• ACTION ITEM: Extract all lines in the data that contain the word "logo".

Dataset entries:
********************

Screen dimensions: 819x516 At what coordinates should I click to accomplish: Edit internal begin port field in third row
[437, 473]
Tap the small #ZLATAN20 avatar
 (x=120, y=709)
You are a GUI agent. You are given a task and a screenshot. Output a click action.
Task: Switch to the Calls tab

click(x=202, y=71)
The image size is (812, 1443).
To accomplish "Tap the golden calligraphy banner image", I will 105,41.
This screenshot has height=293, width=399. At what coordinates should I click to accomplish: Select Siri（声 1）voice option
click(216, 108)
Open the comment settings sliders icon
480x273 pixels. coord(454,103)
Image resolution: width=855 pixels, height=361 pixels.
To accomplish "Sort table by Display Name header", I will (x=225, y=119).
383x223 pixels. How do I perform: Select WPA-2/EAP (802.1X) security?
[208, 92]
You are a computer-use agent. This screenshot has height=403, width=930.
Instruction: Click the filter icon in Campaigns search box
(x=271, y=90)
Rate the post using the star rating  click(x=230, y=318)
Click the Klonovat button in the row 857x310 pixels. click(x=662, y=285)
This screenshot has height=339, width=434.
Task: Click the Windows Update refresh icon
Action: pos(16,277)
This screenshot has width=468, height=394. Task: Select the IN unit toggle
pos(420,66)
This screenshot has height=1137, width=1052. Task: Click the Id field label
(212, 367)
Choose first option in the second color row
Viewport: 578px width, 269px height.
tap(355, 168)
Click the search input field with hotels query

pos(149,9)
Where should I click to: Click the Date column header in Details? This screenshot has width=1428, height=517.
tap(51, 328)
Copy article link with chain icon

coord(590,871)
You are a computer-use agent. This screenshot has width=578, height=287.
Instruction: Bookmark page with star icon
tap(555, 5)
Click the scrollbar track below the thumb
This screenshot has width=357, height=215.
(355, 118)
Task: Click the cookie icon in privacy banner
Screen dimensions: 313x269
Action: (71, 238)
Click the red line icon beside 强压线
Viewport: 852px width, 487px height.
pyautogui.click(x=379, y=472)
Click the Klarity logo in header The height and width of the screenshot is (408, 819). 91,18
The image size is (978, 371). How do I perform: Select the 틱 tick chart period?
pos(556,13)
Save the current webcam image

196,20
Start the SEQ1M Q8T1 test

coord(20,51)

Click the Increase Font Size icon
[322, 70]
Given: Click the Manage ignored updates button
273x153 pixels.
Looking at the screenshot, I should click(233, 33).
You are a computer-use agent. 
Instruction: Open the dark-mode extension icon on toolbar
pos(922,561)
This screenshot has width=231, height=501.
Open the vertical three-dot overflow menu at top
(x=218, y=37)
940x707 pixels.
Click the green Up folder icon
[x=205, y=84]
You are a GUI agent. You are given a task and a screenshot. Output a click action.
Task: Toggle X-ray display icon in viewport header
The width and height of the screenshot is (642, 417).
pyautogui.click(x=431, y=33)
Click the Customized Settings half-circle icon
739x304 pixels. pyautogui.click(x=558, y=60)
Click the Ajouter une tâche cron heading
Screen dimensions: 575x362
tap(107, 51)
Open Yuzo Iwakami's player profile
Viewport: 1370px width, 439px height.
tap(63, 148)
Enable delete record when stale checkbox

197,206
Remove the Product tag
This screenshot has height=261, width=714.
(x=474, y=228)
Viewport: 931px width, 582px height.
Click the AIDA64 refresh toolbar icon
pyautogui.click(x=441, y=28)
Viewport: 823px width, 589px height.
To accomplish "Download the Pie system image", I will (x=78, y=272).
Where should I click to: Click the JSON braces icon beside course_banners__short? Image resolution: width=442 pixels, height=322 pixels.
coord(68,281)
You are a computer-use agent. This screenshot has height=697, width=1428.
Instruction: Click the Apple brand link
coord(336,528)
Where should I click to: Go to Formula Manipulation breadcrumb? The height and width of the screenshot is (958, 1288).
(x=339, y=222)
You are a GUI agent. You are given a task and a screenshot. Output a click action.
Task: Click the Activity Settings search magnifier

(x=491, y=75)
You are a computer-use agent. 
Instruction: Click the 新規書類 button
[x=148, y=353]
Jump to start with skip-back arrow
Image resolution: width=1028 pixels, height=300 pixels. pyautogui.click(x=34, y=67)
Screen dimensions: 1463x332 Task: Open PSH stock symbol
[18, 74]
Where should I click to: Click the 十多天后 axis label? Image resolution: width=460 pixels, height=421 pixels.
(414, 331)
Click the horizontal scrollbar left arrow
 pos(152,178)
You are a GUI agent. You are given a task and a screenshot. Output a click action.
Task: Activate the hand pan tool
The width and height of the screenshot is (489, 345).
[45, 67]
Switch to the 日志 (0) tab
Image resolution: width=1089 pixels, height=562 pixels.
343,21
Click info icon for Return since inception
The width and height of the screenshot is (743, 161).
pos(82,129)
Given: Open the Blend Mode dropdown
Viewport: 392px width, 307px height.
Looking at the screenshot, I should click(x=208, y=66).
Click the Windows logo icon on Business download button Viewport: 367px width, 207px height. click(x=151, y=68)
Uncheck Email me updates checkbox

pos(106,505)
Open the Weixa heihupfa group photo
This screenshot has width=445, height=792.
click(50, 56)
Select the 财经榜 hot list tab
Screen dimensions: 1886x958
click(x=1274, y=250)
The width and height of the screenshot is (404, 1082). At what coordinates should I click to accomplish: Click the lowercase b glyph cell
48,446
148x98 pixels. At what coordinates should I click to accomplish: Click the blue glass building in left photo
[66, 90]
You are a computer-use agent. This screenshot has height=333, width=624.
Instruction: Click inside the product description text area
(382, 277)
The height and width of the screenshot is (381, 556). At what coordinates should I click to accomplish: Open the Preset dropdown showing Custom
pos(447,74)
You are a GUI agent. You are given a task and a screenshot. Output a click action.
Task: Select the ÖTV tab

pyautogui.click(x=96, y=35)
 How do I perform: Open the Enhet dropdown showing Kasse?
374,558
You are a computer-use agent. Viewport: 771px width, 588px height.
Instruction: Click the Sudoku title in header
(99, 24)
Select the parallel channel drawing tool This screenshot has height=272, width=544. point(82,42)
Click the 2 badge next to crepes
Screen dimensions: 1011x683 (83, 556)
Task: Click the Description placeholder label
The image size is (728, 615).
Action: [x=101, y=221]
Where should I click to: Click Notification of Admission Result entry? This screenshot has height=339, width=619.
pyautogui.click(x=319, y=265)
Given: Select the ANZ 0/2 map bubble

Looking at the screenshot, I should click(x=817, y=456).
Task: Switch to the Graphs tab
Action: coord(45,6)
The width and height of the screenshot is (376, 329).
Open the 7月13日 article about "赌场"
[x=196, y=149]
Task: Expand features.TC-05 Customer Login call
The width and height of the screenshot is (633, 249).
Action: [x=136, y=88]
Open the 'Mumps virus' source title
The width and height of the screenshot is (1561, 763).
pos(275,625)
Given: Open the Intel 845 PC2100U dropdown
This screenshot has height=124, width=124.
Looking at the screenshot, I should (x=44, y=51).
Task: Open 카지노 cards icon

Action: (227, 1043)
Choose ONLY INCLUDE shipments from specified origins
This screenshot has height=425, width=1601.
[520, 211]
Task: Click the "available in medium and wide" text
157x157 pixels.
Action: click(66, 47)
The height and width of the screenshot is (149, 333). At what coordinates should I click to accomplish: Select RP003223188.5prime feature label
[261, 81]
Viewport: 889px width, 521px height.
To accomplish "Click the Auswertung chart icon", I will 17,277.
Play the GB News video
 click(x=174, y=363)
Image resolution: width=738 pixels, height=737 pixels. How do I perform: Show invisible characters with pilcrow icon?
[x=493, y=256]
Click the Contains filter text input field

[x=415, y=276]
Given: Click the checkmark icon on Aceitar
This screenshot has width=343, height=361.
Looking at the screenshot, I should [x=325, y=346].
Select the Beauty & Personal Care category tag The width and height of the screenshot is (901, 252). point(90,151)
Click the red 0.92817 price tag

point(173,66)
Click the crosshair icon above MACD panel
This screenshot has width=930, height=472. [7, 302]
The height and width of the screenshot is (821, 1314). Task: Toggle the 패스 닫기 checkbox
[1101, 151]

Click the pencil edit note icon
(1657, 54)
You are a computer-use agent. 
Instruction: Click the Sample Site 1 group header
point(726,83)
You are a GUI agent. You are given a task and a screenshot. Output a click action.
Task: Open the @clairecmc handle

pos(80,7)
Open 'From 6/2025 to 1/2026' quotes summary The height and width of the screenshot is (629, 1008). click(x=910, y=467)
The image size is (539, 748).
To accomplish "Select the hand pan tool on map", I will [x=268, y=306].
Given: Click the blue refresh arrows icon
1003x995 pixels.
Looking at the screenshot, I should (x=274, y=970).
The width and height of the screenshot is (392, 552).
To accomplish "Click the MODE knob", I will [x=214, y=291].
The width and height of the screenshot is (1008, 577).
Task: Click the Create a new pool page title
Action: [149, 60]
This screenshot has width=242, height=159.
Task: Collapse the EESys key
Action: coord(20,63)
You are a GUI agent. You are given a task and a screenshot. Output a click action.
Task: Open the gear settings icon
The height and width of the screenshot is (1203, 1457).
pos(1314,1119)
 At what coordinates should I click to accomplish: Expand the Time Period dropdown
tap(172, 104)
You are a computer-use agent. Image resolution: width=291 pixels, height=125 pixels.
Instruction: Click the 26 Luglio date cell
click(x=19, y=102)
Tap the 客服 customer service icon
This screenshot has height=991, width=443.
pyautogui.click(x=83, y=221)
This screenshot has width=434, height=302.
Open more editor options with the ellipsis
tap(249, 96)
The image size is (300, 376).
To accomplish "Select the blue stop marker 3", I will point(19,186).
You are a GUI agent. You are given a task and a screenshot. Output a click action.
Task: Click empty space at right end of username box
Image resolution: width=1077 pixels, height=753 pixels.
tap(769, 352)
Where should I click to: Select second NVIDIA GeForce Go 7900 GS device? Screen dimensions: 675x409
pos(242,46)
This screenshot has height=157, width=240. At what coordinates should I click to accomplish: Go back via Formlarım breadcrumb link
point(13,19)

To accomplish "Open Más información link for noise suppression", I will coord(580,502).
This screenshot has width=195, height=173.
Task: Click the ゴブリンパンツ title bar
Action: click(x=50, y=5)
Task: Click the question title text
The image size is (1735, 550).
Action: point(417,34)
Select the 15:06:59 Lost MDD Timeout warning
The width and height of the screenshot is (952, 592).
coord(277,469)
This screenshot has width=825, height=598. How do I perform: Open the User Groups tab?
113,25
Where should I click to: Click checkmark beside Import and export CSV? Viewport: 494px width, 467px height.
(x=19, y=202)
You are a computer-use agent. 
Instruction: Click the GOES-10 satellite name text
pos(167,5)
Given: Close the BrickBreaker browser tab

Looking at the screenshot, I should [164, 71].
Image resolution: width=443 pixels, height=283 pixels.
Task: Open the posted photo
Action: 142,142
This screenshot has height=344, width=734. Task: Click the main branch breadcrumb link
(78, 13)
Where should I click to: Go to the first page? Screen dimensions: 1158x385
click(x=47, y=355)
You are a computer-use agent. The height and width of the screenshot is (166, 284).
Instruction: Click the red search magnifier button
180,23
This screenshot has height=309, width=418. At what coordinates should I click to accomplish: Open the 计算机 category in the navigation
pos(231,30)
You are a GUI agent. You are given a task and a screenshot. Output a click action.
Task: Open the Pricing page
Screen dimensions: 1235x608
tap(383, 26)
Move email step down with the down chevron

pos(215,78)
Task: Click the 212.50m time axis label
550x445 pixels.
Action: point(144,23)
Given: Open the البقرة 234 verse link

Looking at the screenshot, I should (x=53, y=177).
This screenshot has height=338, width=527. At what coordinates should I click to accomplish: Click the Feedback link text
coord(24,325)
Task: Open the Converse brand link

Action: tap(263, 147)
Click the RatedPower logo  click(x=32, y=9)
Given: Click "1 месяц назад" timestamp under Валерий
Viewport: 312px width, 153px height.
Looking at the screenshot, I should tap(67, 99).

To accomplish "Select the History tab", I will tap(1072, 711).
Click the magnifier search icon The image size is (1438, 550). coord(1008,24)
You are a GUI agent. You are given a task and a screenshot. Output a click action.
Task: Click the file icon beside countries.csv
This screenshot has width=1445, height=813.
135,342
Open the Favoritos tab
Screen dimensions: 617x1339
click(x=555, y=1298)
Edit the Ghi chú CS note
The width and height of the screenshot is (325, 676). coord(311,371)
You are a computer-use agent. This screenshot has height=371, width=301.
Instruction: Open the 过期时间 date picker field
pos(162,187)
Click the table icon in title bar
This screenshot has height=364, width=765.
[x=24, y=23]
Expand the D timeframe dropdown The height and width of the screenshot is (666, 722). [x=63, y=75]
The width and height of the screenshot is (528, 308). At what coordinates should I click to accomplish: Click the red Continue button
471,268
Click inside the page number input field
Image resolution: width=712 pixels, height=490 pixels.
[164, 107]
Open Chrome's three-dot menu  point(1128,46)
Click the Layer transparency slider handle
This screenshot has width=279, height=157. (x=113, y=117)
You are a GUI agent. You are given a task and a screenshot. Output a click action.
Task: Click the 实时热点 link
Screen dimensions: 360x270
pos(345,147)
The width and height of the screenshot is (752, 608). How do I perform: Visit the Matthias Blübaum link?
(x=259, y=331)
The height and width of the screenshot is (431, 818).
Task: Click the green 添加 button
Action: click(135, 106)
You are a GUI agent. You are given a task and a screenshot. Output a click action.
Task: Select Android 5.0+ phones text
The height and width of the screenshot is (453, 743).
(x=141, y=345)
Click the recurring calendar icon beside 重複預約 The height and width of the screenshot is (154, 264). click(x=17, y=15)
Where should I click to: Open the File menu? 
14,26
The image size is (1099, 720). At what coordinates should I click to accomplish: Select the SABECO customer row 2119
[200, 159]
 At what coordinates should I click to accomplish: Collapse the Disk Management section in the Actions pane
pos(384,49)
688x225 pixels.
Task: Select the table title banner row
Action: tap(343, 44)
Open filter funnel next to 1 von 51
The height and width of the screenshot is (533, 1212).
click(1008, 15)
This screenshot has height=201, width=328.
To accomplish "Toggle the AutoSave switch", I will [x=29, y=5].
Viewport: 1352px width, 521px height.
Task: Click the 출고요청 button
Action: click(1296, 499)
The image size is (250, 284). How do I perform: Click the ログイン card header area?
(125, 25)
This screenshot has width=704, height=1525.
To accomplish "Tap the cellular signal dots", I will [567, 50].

********************

• RESPONSE:
Click the Klarity logo in header The height and width of the screenshot is (408, 819). 91,18
Click the Windows logo icon on Business download button Viewport: 367px width, 207px height. click(x=151, y=68)
Click the RatedPower logo  click(x=32, y=9)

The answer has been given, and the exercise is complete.